I am working on a few deals in the after build value of 150 million mixed-use retail.
The developer tells me we are waiting on a retail anchor K----- to committ and he has a meeting with them for the proposal.
He said once that happens we can close on the options contracts we have signed on the land and I can get paid my commission.
It seems the hardest part is getting the anchor to commit so the equity partner will put up the money to buy the land.
All the numbers work pro-forma wise it's just the anchor we are waiting on. How long do deals like this typically go on for?
The developer said with the credit crunch and the U.S. market that the potential anchors are just scrutinizing the deals more and going slower before proceeding.
I really like your site and info.
I don't have much money so these 2 projects closing will change my life and open up future investment opportunities.
Comment by Colm
There's a golden rule in life, "he who has the gold, rules."
So you developer client is 'spot on' with his comments about the anchor tenant.
The value of the K----- name is massive and K-----know that. Once K----- sign the deal, financiers will lend money, other tenants will also sign leases and the whole deal proceeds ... and of course the land will settle and you get paid your commission.
When a major tenant signs a lease it is a guarantee that a major part of the rental income is guaranteed, so that secures the whole development deal. Financiers see that as great security and feel safe in lending their money.

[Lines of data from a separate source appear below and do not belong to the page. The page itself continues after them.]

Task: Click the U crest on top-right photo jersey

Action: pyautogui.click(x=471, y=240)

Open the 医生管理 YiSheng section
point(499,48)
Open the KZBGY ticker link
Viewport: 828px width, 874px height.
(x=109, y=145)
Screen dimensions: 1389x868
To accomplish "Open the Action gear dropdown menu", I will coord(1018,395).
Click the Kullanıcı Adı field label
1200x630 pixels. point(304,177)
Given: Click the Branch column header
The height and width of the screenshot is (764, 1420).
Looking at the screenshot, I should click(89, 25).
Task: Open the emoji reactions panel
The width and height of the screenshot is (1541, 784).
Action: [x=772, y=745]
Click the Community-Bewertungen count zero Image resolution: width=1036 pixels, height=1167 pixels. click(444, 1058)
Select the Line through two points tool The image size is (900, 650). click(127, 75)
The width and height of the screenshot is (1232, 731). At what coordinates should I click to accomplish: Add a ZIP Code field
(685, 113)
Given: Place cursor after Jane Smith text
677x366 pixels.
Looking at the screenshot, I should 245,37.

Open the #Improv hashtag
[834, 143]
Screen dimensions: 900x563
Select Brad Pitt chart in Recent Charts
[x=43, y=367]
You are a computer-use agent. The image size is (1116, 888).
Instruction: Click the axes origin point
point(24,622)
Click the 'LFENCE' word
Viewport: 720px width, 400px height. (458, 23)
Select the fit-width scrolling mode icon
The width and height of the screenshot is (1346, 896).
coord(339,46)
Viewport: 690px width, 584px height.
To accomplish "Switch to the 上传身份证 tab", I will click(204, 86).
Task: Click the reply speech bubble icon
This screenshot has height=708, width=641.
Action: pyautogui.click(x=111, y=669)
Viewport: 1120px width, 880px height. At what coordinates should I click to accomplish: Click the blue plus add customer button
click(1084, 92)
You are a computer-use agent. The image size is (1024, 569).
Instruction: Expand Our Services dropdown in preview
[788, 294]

You see there is only 'one use' for commercial premises like a shopping center and that is to show a good return on the investment in the land and buildings ... to be clear on that point, you can't live in a shopping center, so it only has one use. If it has no tenants the center only has 'potential value.'
The occupants of a shopping center, the tenants, only sign leases so they can invest in stock and fittings and get a return on their investment by selling goods. Having said that you can see that in the hierarchy of tenants, the major tenant is the king; then you have what are called mini-major tenents.
These are the national chains of speciality shops you see in every center that sell women's cloths, shoes, chemist shops, hardware stores etc. They have big national brand names but the amount of floor space the occupy is small.
Below that level is the normal speciality stores, sometimes referred to as 'mom & dad' stores who occupy the smallest amount of floor space.
To complete this answer I must talk about the rent paid on a $/square foot or square meter.
The rental paid is in inverse proportion to what I have described above. Mum & Dad speciality stores pay the highest rate per square foot and the major like K----- pays the least.
The reason is that there is a higher risk of mum & dad stores going broke than there is with K----- going broke ... it is the difference in the professional nature of one and the lack of it in the other.
Of course the amount of space K------'s use is big so the rental amount is also big but the rate per square foot is the lowest. Then there is the question of other running costs of the center being apportioned among the tenants and once again Mr. Big pays the lowest.
It is just a case of size and market muscle and as in other business areas 'size does count.'
Hope this helps you understand better.